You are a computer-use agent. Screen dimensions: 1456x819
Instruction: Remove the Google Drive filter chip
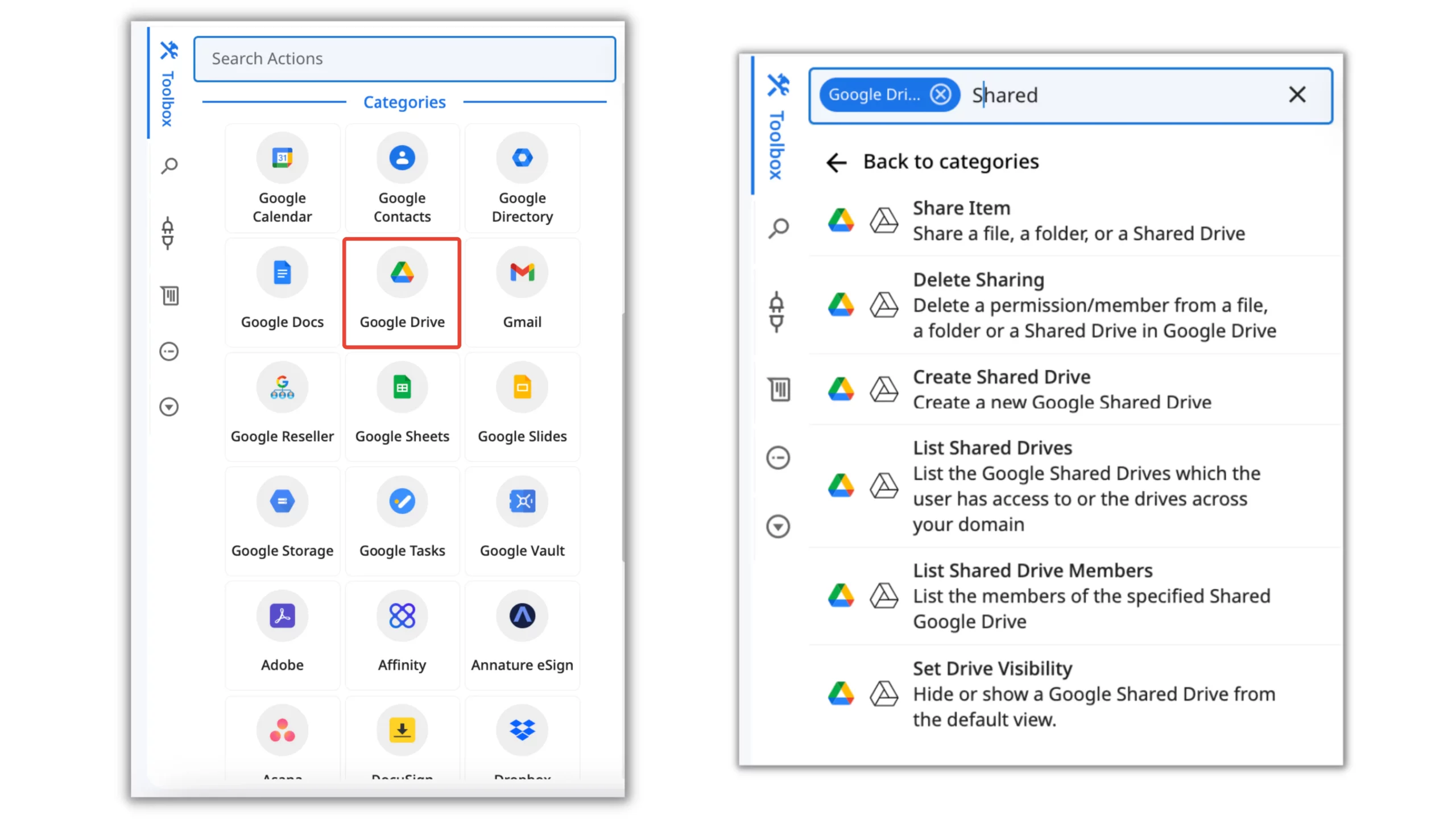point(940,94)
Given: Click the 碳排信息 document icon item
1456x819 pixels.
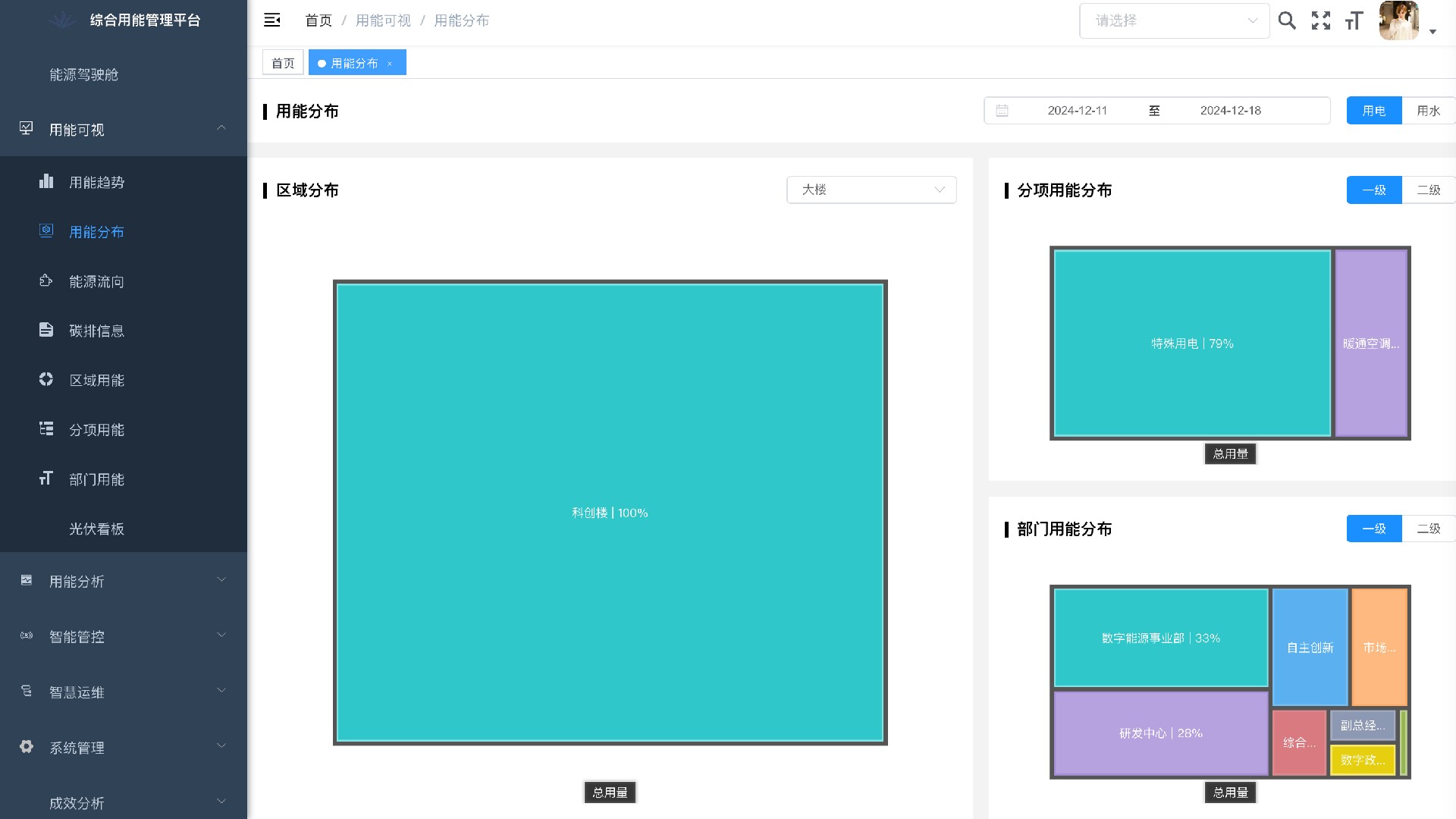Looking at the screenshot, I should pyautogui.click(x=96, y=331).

YOUR GOAL: Could the lines from the one with "Given: Click the 碳排信息 document icon item" through the last line of the material above be written out exactly, both included, with pictures left out?

YOUR SOLUTION:
Given: Click the 碳排信息 document icon item
1456x819 pixels.
Looking at the screenshot, I should pyautogui.click(x=96, y=331).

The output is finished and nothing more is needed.